É importante destacar que a presente solução é proposta tão somente a situações análogas ao presente processo, ou seja, quando não haja uma quantidade excessiva de responsáveis a serem citados, não sendo aplicável, portanto, a situações em que, por exemplo, envolvam pagamentos indevidos a uma grande massa de servidores, o que, em virtude da grande quantidade de interessados, terminaria por inviabilizar a citação pessoal de cada um deles por parte deste Tribunal de Contas.

 

Ao contrário do que ocorre com os Vereadores, os servidores, pela característica de sua relação com o Poder Público, possuem uma vinculação perene com o ente pagador. Dessa forma, para os casos em que haja pagamentos indevidos a um grande quantitativo de servidores, parece ser mais adequado, sob o ponto de vista da racionalização administrativa e da economia processual na recomposição de danos causados ao erário, a adoção, pela unidade gestora (seja por iniciativa própria, seja por determinação deste Tribunal), das providências administrativas anteriores à instauração de Tomada de Contas Especial, previstas no art. 4º da Instrução Normativa nº TC 03/2007, as quais incluem, a meu ver, o desconto em folha, desde que previamente comunicado ao servidor, em respeito ao princípio do contraditório e da ampla defesa.

 

Somente para os casos em que não fosse possível, por algum motivo (tal como, desligamento do servidor do serviço público), a recomposição do erário, é que seria instaurada, pela unidade gestora, a Tomada de Contas Especial nos termos do parágrafo único do mencionado art. 4º, bem como em consonância com o disposto no art. 7º da citada Instrução Normativa.

- **Dados a utilizar**
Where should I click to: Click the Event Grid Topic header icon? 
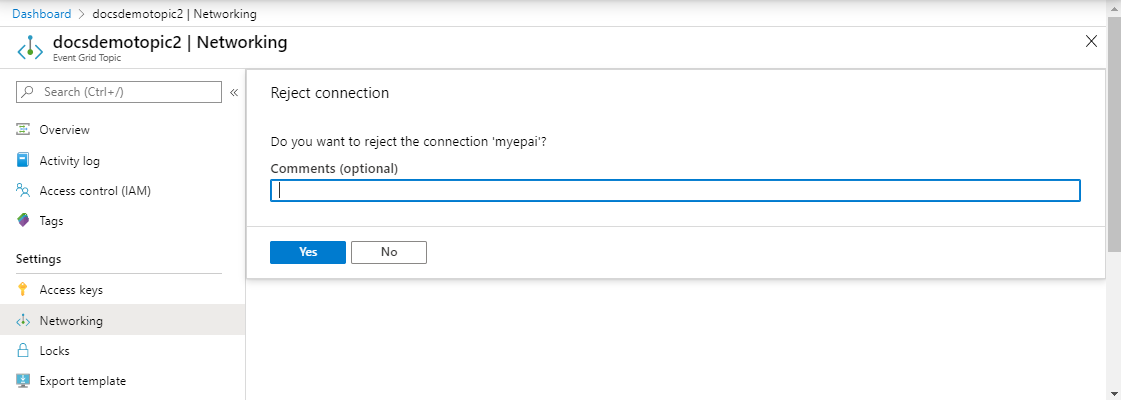(x=30, y=48)
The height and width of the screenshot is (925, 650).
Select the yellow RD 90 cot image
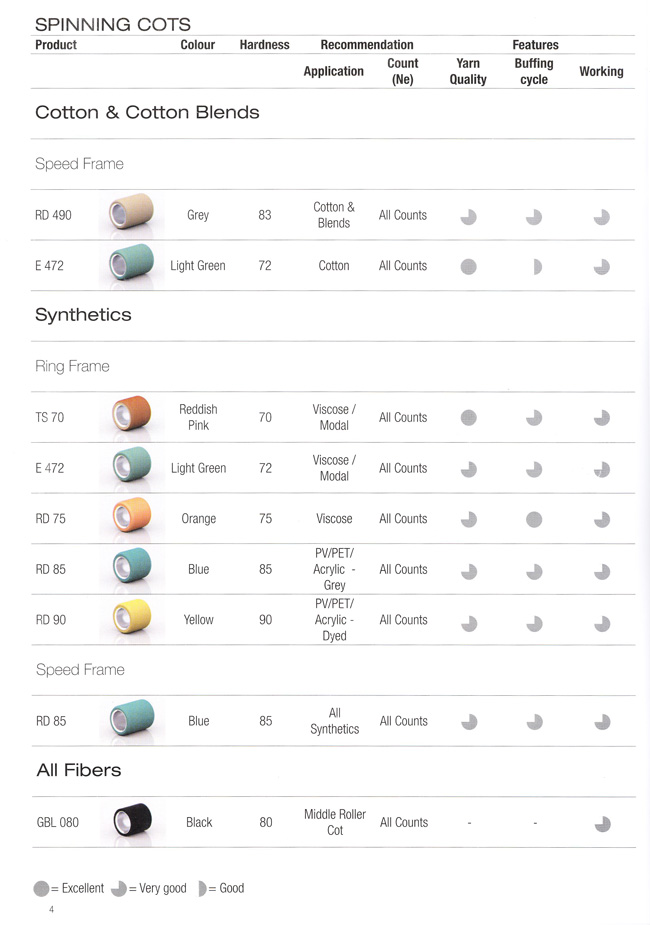click(x=132, y=616)
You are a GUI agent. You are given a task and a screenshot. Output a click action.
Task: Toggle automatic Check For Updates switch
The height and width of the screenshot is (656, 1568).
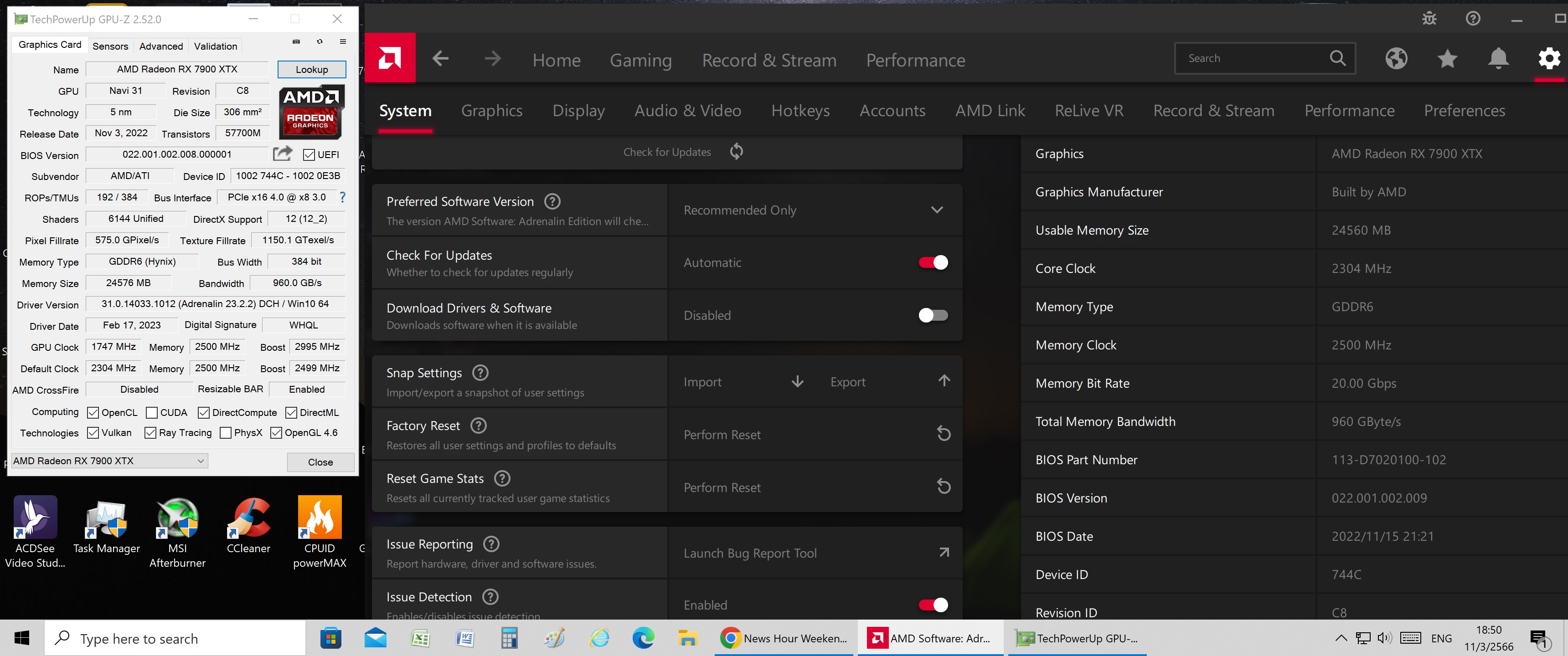tap(933, 262)
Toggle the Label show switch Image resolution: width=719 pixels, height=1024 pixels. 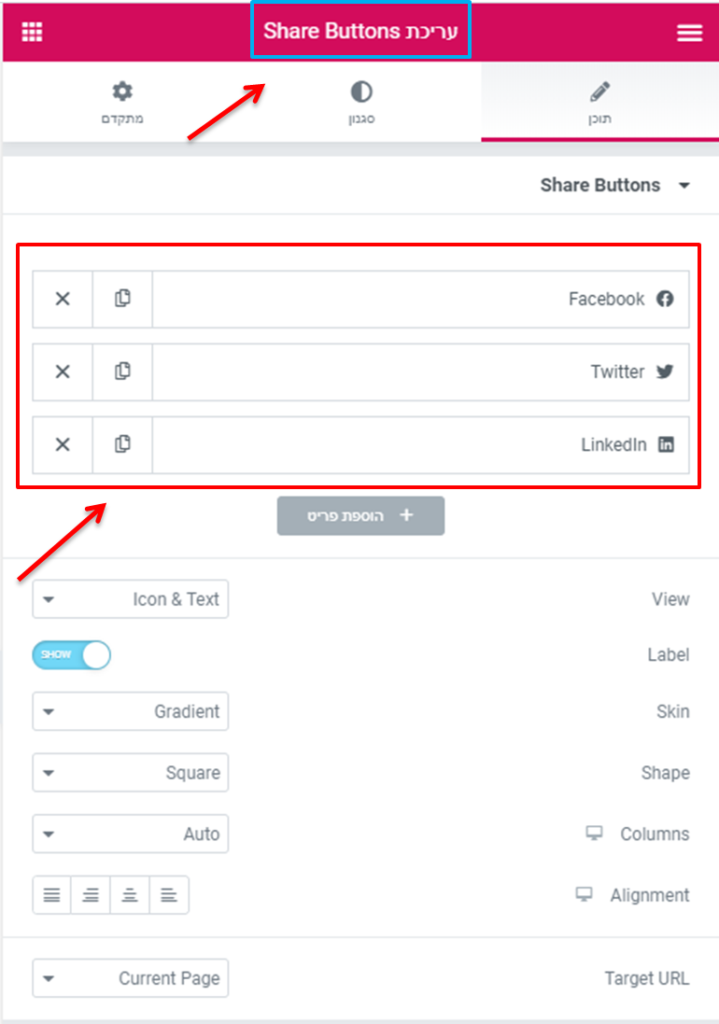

- **Exercícios propostos**
1: Transcreva literalmente tudo o que vai da linha dos registros que contém "You are a GUI" até o fim dos registros, incluindo ambas as extremidades, e deixe as imagens de fora da resposta.
2: Prossiga o texto sobre a recomposição do erário em casos de pagamentos indevidos a servidores a partir do ponto em que ele termina.

- **Respostas dos exercícios**
1:
You are a GUI agent. You are given a task and a screenshot. Output a click action.
Task: Toggle automatic Check For Updates switch
The height and width of the screenshot is (656, 1568).
tap(933, 262)
Toggle the Label show switch Image resolution: width=719 pixels, height=1024 pixels. 

2:
Feitas essas observações preliminares, passemos a abordar cada uma das questões acima, iniciando-se pela responsabilização ou não, no presente caso, do ordenador de despesa pelo ressarcimento ao erário do montante pago indevidamente.

 

Como será evidenciado adiante, qualquer pessoa estará jungida ao dever de prestar contas quando estiver na guarda, uso, entre outros, de dinheiro público (parágrafo único do art. 70 da Constituição Federal). 

 

Assim, entendo que o Presidente da Câmara Municipal, ordenador de despesas e, como tal, atuando como administrador público, é passível de julgamento por esta Corte de Contas, devendo ser responsabilizado pela má aplicação dos recursos públicos, salvo se comprovada ausência de culpa ou dolo.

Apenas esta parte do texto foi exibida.